A public school teacher at 55 with a 403(b) and access to a governmental 457(b) plan can legally shelter $65,000 from federal taxes in 2026. A private-sector employee the same age, maxing a standard 401(k), caps out at $32,500. That $32,500 annual gap represents significant additional tax-deferred savings over a decade before any investment return is counted.
Two Plans, Not One
Public school teachers and most state and local government workers have access to two separate retirement savings vehicles simultaneously: a 403(b) plan — the public-sector equivalent of a 401(k) — and a governmental 457(b) plan. The IRS treats these as entirely independent plans with their own contribution limits. A teacher can max both.
For 2026, the employee elective deferral limit on a 403(b) is $24,500. The 457(b) carries the same $24,500 limit. Workers age 50 and older can add a catch-up contribution of $8,000 to each plan. That produces the $65,000 total: $24,500 + $8,000 + $24,500 + $8,000.
A private-sector worker in a standard 401(k) with no pension access gets one plan. Their 2026 maximum, including the age-50 catch-up, is $32,500. The public-sector worker’s advantage is an explicit feature of the tax code that most eligible employees never fully exploit.
For high earners making over $150,000, however, tax planning looks different starting in 2026 due to the SECURE 2.0 Roth mandate. Any employee whose prior-year FICA wages exceeded this threshold must make their catch-up contributions on an after-tax Roth basis rather than a pre-tax basis. This rule covers 401(k), 403(b), and governmental 457(b) plans alike. If a public institution has not updated its infrastructure to offer a Roth option, high-earning participants over age 50 are legally barred from making catch-up contributions entirely until a plan amendment is made.
The Age 60-63 Window Gets Even Better
Between ages 60 and 63, public employees can access an additional catch-up provision available only to 457(b) plans. This allows them to contribute unused catch-up amounts from prior years, effectively doubling their 457(b) contribution room during this narrow window. Combined with the standard 403(b) and age-50 catch-up contributions, total annual savings capacity can exceed $100,000 for workers in this age band.
SECURE 2.0 introduces an alternative boost to this age window via the new formalized “Super Catch-Up” limits. For 2026, while the standard age-50+ catch-up is capped at $8,000, the catch-up limit increases to $11,250 per plan for individuals aged 60 to 63. Assuming an employer supports both options, a 62-year-old public employee can stack their standard deferrals ($24,500 × 2) with these heightened super catch-ups ($11,250 × 2) to build an annual saving shield of $71,500.
This three-year window is critical. It rewards teachers and state workers who stayed in their careers long enough to approach retirement. A teacher who maxes both plans from age 60 to 63 can build substantial additional tax-deferred savings beyond what a private-sector worker can accumulate in the same period.
Why Most Eligible Workers Miss This
The structural advantage exists because public pensions are typically less generous than private-sector 401(k) matches. The tax code compensates by allowing dual plan access. Yet many teachers and state workers either do not know about the 457(b) option or assume their employer does not offer it.

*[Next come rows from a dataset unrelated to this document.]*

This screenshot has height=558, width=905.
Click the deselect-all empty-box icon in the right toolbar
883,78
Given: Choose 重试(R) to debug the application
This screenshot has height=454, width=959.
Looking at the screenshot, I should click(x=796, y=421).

Enrollment barriers matter. Some school districts and state agencies make 457(b) access difficult to find or require separate enrollment outside the main benefits portal. Others offer limited investment options in their 457(b) plans, discouraging participation. Inertia does the rest. A teacher maxing a 403(b) may never ask whether a second plan exists.

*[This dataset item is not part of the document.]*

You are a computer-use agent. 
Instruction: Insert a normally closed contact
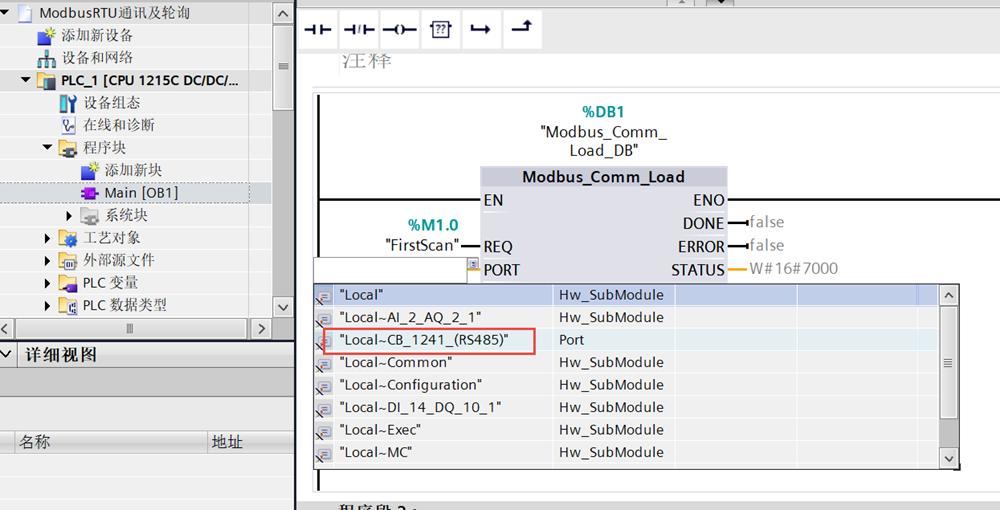coord(359,29)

Compounding this administrative friction, public sector Human Resources departments are currently racing to update plan documents to comply with the new Roth requirements. Employees must actively verify their current workplace election portals to ensure their plans remain fully operational for catch-up contributions.
The Math Over Time
A teacher who contributes the full $65,000 annually from age 55 to 65 accumulates substantially more in contributions than a private-sector worker contributing $24,500 over the same period. The gap widens dramatically when investment returns compound over decades.
For workers who reach the 60-63 window and use the additional catch-up provision, the advantage becomes even more pronounced. A teacher who saves aggressively in those three years can offset years of lower contributions earlier in their career.
Capitalize On Your Retirement Accounts
The national savings rate has slipped to 4%. Most Americans are falling further behind on retirement savings capacity. Public school teachers and state workers sit on one of the most powerful tax-advantaged savings structures in the entire tax code.
If you work in public education or for a state or local government agency, verify whether your employer offers a 457(b) plan. If it does, enroll immediately and contribute as much as your budget allows. The tax savings compound. The catch-up window at 60-63 is real and worth planning for. The only question is whether you use it.
Editor’s Note: This article has been updated to include the 2026 SECURE 2.0 regulations, specifically the implementation of the higher $11,250 “Super Catch-Up” limits for workers aged 60 to 63 and the new mandatory Roth designation for catch-up contributions made by individuals with prior-year FICA wages exceeding $150,000.